Dziś burmistrz Bill de Blasio podpisał ustawę gwarantującą ludziom dostęp do toalet miejskich, zgodnie z ich tożsamością płciową.
W obiektach miejskich, takich jak biura czy baseny osoby chcące skorzystać z toalety będą mogły użyć tej, która jest zgodna z ich tożsamością płciową bez konieczności przedstawienia dokumentu potwierdzającego płeć.
Dostęp do toalet i innych obiektów przeznaczonych dla osób zgodnie z ich płcią jest fundamentalnym prawem człowieka, które nie powinno być ograniczone lub zabronione żadnej osobie – powiedział De Blasio. Każdy nowojorczyk powinien czuć się bezpiecznie w naszym mieście.To bezpieczeństwo zaczyna się w budynkach naszego miasta – dodał.
Według ustawy przepisy mają zastosowanie do wszystkich budynków należących do miasta, w tym urzędów miejskich, parków, placów zabaw, basenów, miejsc rekreacji i niektórych muzeów. Dekret nie stawia wymogu budowania nowych toalety lub szatni. Najważniejszy w nim punkt mówi o tym, iż wszystkie osoby posiadające przynależność do innej płci będą mogły swobodnie korzystać z pomieszczeń zgodne z ich tożsamością płciową.
Ustawa ta nie dotyczy szkół publicznych w Nowym Jorku, ponieważ tam istnieje już przepis, mówiący, że uczniowie posiadają możliwość korzystania z szatni i toalet zgodnie z ich tożsamością płciową.
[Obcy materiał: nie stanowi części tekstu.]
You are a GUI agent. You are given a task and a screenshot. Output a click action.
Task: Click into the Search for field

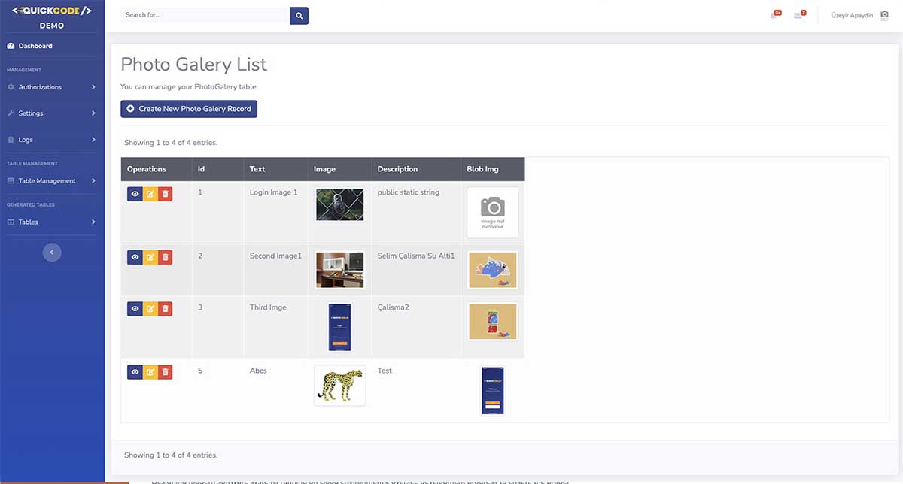point(205,15)
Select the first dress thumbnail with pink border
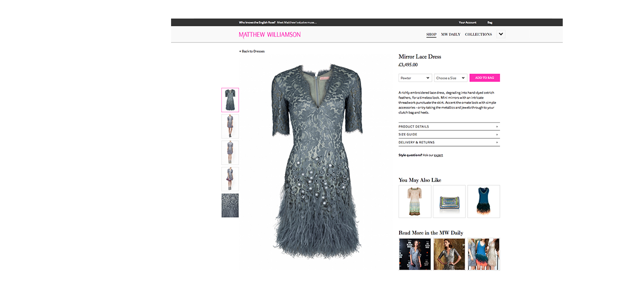This screenshot has width=624, height=296. pos(230,100)
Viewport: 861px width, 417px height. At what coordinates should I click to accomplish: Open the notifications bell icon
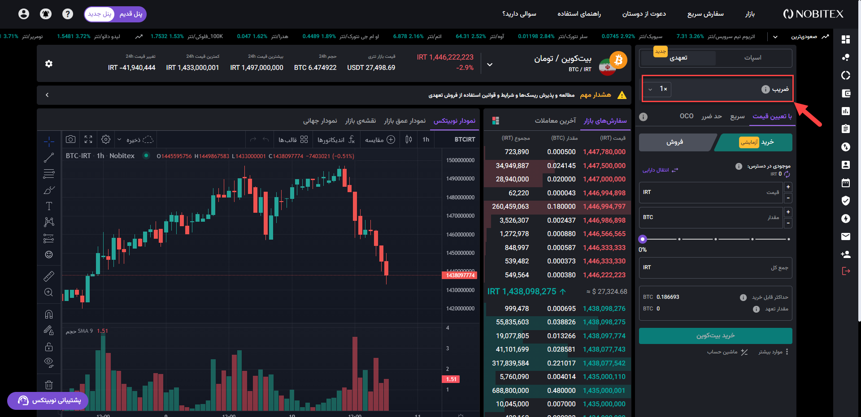tap(46, 14)
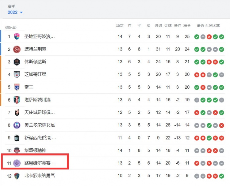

Debata na ten temat toczyła się w kraju od dłuższego czasu. Szacuje się, że w samym Nowym Jorku mieszka około 25 tysięcy transseksualistów lub osób czujących przynależność do innej płci. Od wielu lat transseksualiści nagłaśniają sprawę, mówiąc, że powinni korzystać z tej toalety, w której czują się lepiej. Inne podejście do tematu mieli sceptycy, którzy przestrzegali, że taka swoboda może być niestety wykorzystywana przez mężczyzn podszywających się pod transseksualistów. Mogą oni w damskich toaletach dawać upust swojej skłonności do podglądactwa – sugerowali przeciwnicy zmiany przepisów.
Obecnie nie ma żadnej oficjalnej reguły obowiązującej w całym kraju. Problemem osób wymykających się tradycyjnemu podziałowi na dwie płcie pojawia się w każdym stanie i wielu instytucjach. Zdarzyło się wile przykrych wypadków. Czasami toaletowa debata przybierała formy drastyczne. Można tu przypomnieć historię 22-letniej Chrissy Lee Polis, która urodziła się jako Chris. W 2012 roku w damskiej toalecie w restauracji McDonald's w Baltimore została ona mocno skatowana przez dwie dziewczyny, które zaczęły ją oskarżać, że wygląda jak mężczyzna. Dodatkowo personel McDonalda nie stanął w jej obronie ofiary, a nawet jedna z pracownic nagrała bijatykę na komórkę i wrzuciła filmik do internetu. Po zajściu jedna z napastniczek została skazana na pięć lat więzienia, a pracownicę McDonalda zwolniono.
20 największych miast w kraju posiada przepisy, które bez dyskryminacji zezwalają używać toalety bez wymogu identyfikacji.